WHAT YOU WILL DO ::
The lines to repeat are those below from the one containing "Click the 'Output MSIX Image Type:' label" down to the one containing "Task: Click the 红色-关键高点 header text", both included; reproduce them exactly and nothing else.

── DATA PROVIDED

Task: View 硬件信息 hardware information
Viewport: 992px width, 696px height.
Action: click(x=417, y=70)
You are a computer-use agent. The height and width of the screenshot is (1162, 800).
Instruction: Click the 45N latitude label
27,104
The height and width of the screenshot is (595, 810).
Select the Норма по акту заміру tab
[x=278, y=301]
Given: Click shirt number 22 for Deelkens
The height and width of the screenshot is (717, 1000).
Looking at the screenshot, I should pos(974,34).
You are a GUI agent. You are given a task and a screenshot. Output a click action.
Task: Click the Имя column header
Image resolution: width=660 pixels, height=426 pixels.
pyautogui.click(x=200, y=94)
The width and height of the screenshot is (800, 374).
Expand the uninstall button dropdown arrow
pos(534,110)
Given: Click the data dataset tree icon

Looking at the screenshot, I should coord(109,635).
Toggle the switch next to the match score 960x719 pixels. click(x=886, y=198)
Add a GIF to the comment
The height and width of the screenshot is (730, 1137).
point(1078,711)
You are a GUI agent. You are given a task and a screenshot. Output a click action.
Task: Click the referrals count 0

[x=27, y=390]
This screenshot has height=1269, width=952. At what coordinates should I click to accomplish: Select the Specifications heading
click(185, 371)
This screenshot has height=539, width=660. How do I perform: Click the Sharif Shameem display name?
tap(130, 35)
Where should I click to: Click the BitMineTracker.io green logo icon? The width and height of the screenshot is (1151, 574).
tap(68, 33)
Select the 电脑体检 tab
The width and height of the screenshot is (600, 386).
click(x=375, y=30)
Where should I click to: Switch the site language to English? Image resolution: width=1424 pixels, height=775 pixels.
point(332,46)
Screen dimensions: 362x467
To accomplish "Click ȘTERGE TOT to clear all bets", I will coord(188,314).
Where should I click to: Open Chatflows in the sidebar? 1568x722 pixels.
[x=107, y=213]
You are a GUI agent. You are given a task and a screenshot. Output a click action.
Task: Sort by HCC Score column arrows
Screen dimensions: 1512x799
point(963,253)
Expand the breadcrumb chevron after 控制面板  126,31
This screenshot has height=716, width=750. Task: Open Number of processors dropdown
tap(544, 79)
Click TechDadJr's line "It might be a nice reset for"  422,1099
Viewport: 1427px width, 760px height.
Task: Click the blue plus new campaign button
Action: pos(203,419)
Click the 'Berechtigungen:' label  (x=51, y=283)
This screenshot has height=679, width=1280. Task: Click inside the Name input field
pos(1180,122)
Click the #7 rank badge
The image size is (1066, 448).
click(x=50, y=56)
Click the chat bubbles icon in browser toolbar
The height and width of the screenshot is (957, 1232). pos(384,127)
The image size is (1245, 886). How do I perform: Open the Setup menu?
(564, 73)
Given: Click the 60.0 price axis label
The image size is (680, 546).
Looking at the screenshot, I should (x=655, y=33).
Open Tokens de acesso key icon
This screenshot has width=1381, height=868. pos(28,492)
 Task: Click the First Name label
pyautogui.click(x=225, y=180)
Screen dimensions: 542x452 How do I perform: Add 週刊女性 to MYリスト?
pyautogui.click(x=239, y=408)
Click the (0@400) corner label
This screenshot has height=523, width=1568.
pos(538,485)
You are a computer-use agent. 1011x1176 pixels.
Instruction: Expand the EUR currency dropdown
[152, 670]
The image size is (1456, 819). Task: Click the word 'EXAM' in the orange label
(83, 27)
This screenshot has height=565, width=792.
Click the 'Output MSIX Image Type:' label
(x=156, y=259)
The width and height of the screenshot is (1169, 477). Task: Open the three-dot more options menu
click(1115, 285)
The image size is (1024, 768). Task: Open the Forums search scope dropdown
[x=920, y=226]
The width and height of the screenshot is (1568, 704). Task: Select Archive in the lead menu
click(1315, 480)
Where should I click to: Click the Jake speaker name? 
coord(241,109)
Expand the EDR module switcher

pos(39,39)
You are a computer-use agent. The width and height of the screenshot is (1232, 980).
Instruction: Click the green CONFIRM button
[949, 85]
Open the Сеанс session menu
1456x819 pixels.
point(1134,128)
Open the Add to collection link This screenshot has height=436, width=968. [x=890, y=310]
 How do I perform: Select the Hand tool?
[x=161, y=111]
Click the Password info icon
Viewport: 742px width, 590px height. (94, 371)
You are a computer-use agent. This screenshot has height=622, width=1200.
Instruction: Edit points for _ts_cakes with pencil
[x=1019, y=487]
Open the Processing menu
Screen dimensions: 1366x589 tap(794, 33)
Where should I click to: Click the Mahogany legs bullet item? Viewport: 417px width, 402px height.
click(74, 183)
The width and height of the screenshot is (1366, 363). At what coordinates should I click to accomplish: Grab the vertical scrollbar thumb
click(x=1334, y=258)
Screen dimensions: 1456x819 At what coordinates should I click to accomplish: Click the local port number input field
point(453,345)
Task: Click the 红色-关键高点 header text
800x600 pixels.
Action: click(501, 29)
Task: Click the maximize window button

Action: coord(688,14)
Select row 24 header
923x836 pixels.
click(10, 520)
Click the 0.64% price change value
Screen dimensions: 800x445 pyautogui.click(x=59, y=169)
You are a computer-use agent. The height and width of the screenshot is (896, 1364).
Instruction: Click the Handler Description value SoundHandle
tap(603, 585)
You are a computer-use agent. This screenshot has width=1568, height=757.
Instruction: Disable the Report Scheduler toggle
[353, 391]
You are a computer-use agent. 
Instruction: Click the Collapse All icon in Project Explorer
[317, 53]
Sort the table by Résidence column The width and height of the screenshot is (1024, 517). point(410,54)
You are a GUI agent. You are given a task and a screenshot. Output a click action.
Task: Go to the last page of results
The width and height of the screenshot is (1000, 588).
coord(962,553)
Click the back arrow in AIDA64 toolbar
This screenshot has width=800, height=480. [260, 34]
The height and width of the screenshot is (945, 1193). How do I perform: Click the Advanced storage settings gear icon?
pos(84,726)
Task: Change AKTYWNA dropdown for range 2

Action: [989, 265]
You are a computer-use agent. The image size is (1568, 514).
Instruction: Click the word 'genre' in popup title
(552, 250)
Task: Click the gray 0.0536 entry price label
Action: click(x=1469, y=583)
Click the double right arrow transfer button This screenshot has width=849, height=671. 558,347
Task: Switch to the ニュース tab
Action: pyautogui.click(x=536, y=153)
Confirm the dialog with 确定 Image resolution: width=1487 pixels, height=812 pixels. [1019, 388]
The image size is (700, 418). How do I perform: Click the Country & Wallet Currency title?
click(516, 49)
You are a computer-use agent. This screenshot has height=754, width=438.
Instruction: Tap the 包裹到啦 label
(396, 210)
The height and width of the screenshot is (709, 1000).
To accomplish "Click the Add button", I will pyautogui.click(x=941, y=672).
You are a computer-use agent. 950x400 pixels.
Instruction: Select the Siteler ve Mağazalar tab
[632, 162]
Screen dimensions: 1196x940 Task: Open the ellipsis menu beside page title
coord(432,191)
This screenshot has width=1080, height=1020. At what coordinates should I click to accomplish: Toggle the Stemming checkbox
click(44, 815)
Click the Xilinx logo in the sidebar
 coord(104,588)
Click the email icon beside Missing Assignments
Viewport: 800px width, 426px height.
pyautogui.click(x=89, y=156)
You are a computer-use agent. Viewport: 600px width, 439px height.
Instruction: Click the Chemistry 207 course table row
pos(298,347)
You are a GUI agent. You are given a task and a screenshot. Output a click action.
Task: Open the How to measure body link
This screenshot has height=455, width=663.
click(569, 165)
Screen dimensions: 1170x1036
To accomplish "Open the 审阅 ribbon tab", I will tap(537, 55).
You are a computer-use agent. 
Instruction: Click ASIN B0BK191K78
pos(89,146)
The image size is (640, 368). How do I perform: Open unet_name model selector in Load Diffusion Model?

────

REPLY ::
Click the 'Output MSIX Image Type:' label
(x=156, y=259)
The width and height of the screenshot is (1169, 477). Task: Open the three-dot more options menu
click(1115, 285)
The image size is (1024, 768). Task: Open the Forums search scope dropdown
[x=920, y=226]
The width and height of the screenshot is (1568, 704). Task: Select Archive in the lead menu
click(1315, 480)
Where should I click to: Click the Jake speaker name? 
coord(241,109)
Expand the EDR module switcher

pos(39,39)
You are a computer-use agent. The width and height of the screenshot is (1232, 980).
Instruction: Click the green CONFIRM button
[949, 85]
Open the Сеанс session menu
1456x819 pixels.
point(1134,128)
Open the Add to collection link This screenshot has height=436, width=968. [x=890, y=310]
 How do I perform: Select the Hand tool?
[x=161, y=111]
Click the Password info icon
Viewport: 742px width, 590px height. (94, 371)
You are a computer-use agent. This screenshot has height=622, width=1200.
Instruction: Edit points for _ts_cakes with pencil
[x=1019, y=487]
Open the Processing menu
Screen dimensions: 1366x589 tap(794, 33)
Where should I click to: Click the Mahogany legs bullet item? Viewport: 417px width, 402px height.
click(74, 183)
The width and height of the screenshot is (1366, 363). At what coordinates should I click to accomplish: Grab the vertical scrollbar thumb
click(x=1334, y=258)
Screen dimensions: 1456x819 At what coordinates should I click to accomplish: Click the local port number input field
point(453,345)
Task: Click the 红色-关键高点 header text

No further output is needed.